Otherwise, this method returns fn(var, *args, **kwargs) colocated with var.

Args
var Variable, possibly mirrored to multiple devices, to operate on.
fn Function to call. Should take the variable as the first argument.
args Tuple or list. Additional positional arguments to pass to fn().
kwargs Dict with keyword arguments to pass to fn().
group Boolean. Defaults to True. If False, the return value will be unwrapped.

Returns
By default, the merged return value of fn across all replicas. The merged result has dependencies to make sure that if it is evaluated at all, the side effects (updates) will happen on every replica. If instead "group=False" is specified, this function will return a nest of lists where each list has an element per replica, and the caller is responsible for ensuring all elements are executed.

update_non_slot

View source

Runs fn(*args, **kwargs) on colocate_with devices.

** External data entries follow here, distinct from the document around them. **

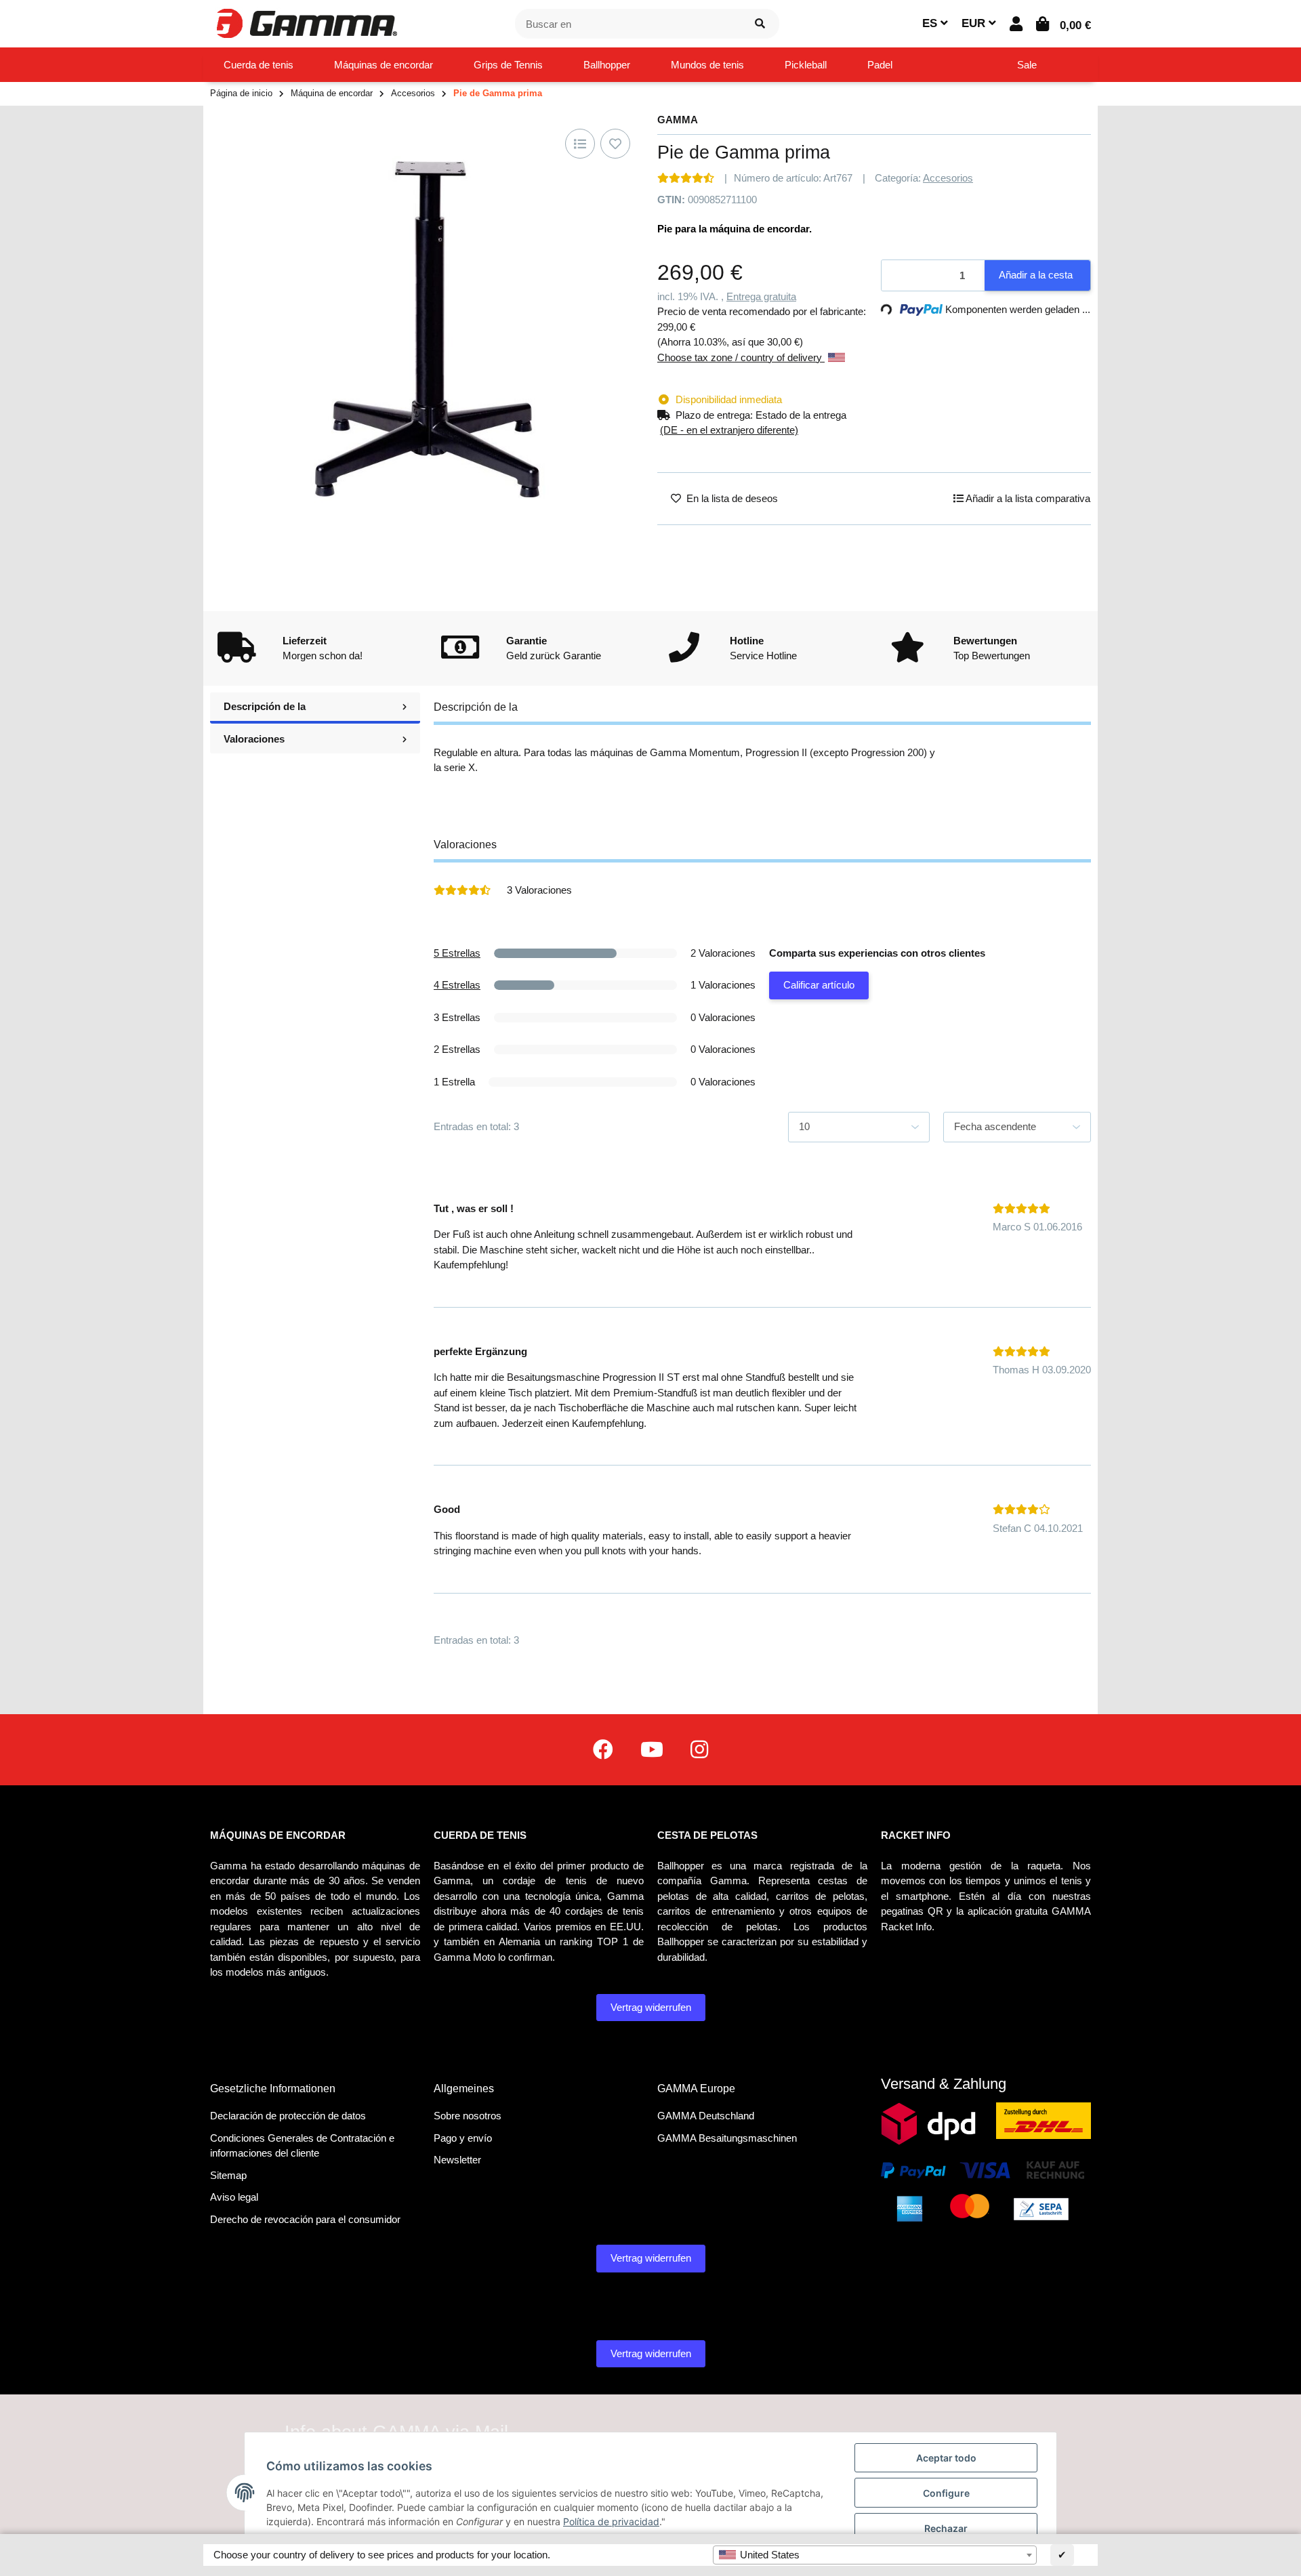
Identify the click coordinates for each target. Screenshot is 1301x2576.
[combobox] (875, 2555)
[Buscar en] (760, 24)
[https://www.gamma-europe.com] (603, 1749)
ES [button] (931, 23)
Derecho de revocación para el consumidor (305, 2219)
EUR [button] (975, 23)
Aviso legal (234, 2197)
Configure (946, 2493)
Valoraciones (254, 739)
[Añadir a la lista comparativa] (580, 144)
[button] (1016, 24)
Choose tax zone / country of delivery (741, 357)
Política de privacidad (611, 2521)
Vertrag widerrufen (651, 2007)
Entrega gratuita (761, 296)
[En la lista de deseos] (615, 144)
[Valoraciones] (685, 178)
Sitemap (228, 2175)
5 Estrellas (457, 953)
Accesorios (948, 178)
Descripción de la (265, 706)
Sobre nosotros (467, 2115)
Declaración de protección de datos (288, 2115)
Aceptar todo (946, 2458)
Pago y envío (463, 2138)
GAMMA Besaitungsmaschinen (727, 2138)
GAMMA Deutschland (705, 2115)
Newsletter (457, 2159)
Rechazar (946, 2528)
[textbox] (875, 2555)
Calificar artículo (818, 985)
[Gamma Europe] (305, 22)
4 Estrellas (457, 985)
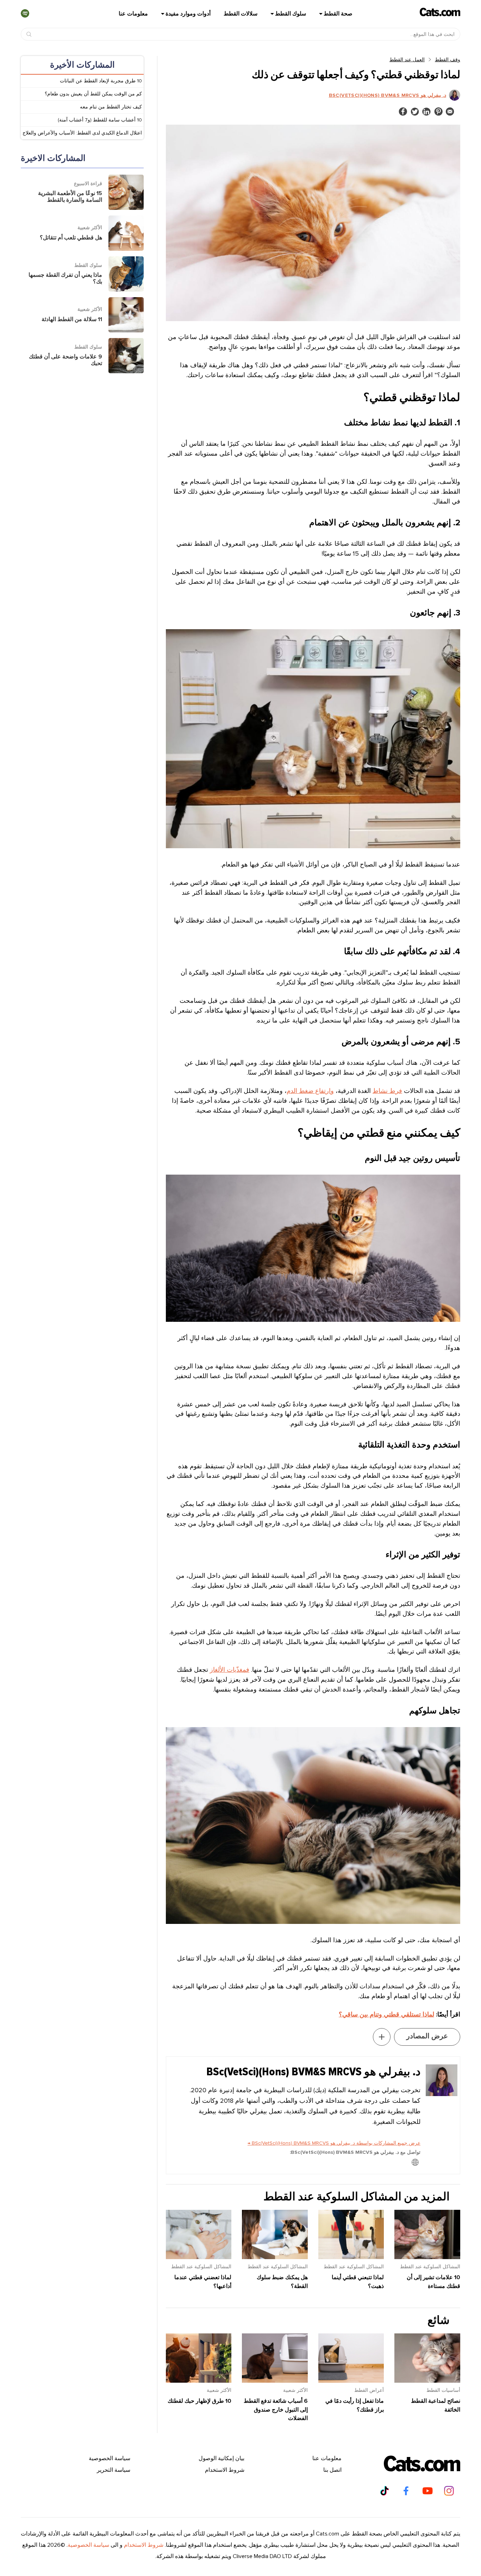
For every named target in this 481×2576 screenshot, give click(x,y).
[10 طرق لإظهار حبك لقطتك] (199, 2380)
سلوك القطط (290, 13)
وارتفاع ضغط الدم (310, 1091)
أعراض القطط (369, 2390)
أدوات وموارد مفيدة (188, 13)
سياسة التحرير (113, 2470)
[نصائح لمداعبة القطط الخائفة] (427, 2380)
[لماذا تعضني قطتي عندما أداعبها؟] (199, 2257)
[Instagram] (449, 2491)
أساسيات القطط (443, 2390)
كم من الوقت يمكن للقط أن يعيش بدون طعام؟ (93, 94)
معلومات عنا (133, 13)
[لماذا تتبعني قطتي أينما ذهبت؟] (351, 2257)
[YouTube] (427, 2491)
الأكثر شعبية (295, 2390)
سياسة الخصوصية (109, 2458)
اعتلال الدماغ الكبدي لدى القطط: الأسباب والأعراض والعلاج (82, 133)
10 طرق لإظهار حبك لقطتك (199, 2401)
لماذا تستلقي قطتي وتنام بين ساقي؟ (386, 2014)
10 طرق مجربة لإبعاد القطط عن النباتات (101, 81)
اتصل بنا (332, 2470)
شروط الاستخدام (224, 2470)
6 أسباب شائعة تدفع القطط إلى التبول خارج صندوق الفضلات (276, 2409)
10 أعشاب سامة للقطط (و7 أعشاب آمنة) (100, 120)
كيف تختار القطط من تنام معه (111, 107)
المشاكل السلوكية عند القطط (430, 2267)
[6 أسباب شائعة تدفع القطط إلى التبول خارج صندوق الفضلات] (275, 2380)
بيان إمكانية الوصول (221, 2458)
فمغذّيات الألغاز (229, 1670)
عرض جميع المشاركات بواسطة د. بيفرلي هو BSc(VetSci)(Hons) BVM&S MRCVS (334, 2143)
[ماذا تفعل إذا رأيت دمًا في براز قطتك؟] (351, 2380)
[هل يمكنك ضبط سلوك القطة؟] (275, 2257)
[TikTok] (384, 2491)
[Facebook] (406, 2491)
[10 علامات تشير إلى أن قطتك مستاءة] (427, 2257)
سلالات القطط (240, 13)
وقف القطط (447, 60)
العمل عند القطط (407, 60)
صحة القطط (338, 13)
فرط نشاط (387, 1091)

Used to update non-slot variables.

Args
colocate_with Devices returned by non_slot_devices().
fn Function to execute.
args Tuple or list. Positional arguments to pass to fn().
kwargs Dict with keyword arguments to pass to fn().
group Boolean. Defaults to True. If False, the return value will be unwrapped.

Returns
Return value of fn, possibly merged across devices.

value_container

View source

Returns the container that this per-replica value belongs to.

Args
value A value returned by run() or a variable created in scope().

Returns
A container that value belongs to. If value does not belong to any container (including the case of container having been destroyed), returns the value itself. value in experimental_local_results(value_container(value)) will always be true.

variable_created_in_scope

View source

Tests whether v was created while this strategy scope was active.

Variables created inside the strategy scope are "owned" by it:

strategy = tf.distribute.MirroredStrategy()
with strategy.scope():
  v = tf.Variable(1.)
strategy.extended.variable_created_in_scope(v)
True

Variables created outside the strategy are not owned by it:

strategy = tf.distribute.MirroredStrategy()
v = tf.Variable(1.)
strategy.extended.variable_created_in_scope(v)
False

Args
v A tf.Variable instance.

Returns
True if v was created inside the scope, False if not.